All of the data below is to be written out again exactly.

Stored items
|---|

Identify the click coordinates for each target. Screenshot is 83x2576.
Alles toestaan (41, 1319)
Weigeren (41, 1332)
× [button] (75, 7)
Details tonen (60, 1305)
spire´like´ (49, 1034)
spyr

|---|

-- OUTPUT OF THE TASK --
Identify the click coordinates for each target. Screenshot is 83x2576.
Alles toestaan (41, 1319)
Weigeren (41, 1332)
× [button] (75, 7)
Details tonen (60, 1305)
spire´like´ (49, 1034)
spyr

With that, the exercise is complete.